Carriage and antimicrobial susceptibility of commensal Neisseria species from the human oropharynx.

Commensal Neisseria (Nc) mainly occupy the oropharynx of humans and animals. These organisms do not typically cause disease; however, they can act as a reservoir for antimicrobial resistance genes that can be acquired by pathogenic Neisseria species. This study characterised the carriage and antimicrobial susceptibility profiles of Nc from the oropharynx of 50 participants. Carriage prevalence of Nc species was 86% with 66% of participants colonised with more than one isolate.

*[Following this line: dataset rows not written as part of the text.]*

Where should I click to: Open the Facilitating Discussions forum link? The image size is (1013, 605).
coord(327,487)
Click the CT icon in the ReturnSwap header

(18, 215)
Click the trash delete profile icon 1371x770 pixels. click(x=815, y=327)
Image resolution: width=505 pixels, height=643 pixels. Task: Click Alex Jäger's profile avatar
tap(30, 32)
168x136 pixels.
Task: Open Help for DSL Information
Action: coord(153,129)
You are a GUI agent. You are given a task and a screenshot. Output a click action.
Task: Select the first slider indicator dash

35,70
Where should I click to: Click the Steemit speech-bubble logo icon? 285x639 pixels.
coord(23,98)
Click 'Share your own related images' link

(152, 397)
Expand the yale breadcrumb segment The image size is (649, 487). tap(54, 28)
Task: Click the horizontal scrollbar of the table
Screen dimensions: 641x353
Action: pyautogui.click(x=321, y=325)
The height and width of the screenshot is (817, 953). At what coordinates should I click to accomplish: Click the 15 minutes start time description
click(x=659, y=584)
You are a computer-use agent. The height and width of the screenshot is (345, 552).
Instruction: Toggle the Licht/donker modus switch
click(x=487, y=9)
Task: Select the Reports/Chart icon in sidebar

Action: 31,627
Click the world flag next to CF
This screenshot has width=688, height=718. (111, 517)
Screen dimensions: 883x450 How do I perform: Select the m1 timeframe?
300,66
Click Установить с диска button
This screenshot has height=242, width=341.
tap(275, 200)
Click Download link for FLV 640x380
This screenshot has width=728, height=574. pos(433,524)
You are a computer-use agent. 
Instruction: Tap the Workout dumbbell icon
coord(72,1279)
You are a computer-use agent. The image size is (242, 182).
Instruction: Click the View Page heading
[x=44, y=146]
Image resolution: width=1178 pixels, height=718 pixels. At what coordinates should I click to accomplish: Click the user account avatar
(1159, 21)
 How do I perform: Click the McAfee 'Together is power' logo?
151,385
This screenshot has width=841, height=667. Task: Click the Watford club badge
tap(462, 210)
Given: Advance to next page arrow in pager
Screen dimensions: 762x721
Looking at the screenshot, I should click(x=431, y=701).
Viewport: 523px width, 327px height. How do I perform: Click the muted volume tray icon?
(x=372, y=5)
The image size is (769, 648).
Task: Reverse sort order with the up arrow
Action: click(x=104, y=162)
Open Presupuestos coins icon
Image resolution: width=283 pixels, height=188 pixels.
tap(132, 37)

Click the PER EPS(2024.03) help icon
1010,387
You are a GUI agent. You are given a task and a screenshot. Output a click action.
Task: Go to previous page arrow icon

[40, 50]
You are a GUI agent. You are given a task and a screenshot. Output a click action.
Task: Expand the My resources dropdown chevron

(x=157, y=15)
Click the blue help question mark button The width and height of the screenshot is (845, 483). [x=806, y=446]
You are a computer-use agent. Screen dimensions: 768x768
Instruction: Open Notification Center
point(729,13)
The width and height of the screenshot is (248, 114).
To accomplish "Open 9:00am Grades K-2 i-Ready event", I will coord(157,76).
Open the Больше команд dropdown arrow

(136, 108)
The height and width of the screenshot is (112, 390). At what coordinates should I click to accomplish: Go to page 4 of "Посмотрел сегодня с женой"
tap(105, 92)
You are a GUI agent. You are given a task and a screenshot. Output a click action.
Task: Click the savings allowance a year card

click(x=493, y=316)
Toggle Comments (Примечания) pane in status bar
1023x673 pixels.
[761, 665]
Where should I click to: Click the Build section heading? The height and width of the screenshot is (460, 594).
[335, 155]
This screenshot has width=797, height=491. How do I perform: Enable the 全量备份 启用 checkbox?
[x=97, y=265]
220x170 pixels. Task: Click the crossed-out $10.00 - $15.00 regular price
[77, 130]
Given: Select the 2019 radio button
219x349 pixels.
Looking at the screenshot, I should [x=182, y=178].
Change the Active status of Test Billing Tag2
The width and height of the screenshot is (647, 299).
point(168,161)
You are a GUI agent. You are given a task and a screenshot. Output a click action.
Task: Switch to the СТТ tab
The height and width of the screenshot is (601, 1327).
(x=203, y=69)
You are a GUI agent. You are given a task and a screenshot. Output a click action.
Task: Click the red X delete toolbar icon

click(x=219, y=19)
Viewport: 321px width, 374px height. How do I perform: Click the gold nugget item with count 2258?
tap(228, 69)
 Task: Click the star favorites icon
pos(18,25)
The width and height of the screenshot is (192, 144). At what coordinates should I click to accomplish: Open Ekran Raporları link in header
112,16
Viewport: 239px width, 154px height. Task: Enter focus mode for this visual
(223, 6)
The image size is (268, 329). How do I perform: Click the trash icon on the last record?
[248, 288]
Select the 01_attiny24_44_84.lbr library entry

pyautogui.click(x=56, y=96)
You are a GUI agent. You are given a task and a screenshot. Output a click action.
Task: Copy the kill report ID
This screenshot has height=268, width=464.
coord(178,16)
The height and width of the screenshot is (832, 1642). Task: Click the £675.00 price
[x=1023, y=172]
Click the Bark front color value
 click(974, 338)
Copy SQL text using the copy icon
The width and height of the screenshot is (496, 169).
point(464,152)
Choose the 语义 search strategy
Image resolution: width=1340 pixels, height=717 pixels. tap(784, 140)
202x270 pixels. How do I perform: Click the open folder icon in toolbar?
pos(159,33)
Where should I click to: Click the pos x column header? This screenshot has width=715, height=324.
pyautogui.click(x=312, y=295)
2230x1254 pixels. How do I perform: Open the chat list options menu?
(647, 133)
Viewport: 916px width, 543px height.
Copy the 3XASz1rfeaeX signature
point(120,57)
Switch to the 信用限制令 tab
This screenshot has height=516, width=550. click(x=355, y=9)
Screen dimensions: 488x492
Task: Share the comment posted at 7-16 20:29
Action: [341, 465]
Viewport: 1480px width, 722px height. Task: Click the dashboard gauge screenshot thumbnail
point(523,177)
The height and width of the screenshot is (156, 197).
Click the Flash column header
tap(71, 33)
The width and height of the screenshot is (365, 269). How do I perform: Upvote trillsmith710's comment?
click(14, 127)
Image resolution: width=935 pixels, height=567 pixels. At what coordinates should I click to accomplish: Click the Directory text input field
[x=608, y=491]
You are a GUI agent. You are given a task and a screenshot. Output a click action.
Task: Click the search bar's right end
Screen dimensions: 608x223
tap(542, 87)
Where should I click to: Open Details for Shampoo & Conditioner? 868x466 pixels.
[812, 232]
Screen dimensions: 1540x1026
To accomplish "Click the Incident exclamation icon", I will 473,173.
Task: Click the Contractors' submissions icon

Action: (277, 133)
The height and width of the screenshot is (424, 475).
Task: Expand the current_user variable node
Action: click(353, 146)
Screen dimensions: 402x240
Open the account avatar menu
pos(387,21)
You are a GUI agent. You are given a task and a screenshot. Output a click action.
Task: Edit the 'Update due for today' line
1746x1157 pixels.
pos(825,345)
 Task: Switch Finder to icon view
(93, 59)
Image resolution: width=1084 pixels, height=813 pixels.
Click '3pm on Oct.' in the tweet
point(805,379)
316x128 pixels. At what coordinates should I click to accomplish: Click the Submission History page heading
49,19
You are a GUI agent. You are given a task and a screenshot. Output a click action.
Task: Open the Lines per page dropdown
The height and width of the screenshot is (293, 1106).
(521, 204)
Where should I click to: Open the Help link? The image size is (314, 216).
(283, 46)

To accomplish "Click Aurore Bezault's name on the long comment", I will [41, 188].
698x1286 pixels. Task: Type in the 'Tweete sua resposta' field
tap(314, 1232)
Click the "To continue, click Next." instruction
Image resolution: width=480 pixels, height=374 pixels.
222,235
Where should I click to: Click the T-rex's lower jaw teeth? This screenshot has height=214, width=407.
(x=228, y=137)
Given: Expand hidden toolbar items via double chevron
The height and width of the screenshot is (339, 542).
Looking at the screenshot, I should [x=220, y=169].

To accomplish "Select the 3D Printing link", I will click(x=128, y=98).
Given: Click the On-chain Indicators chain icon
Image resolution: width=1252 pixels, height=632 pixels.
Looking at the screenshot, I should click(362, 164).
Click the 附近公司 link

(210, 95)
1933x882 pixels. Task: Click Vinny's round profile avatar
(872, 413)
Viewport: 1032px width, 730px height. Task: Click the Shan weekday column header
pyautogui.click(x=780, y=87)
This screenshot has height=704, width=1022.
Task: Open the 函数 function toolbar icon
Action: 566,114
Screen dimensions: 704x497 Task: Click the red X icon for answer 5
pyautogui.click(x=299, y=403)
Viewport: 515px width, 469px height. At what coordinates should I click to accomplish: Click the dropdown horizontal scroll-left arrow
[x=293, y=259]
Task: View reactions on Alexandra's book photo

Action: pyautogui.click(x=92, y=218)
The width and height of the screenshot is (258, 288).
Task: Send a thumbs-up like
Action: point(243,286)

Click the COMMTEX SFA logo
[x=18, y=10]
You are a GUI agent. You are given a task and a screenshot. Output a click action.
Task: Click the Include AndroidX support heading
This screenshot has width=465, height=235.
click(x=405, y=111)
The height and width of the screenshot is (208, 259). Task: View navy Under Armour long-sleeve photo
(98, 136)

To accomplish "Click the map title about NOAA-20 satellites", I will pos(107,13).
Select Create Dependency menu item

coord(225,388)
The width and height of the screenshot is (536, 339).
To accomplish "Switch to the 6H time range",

Isolates were identified by MALDI-ToF and the most common species was N. subflava (61.4%). Minimum inhibitory concentrations (MICs) to penicillin, ceftriaxone, ciprofloxacin, azithromycin, tetracycline, and gentamicin were determined by agar dilution and E-test was used for cefixime. Using Ng CLSI/EUCAST guidelines, Nc resistance rates were above the WHO threshold of 5% resistance in circulating strains for changing the first line treatment empirical antimicrobial: 5% (CLSI) and 13 (EUCAST) for ceftriaxone and 29.3% for azithromycin. Whole genome sequencing of 30 Nc isolates was performed, which identified AMR genes to macrolides and tetracycline. Core gene MLST clustered Nc into three main groups. Gonococcal DNA uptake sequences were identified in two Nc clusters. This suggests that Nc have the potential AMR gene pool and transfer sequences that can result in resistance transfer to pathogenic Neisseria within the nasopharyngeal niche.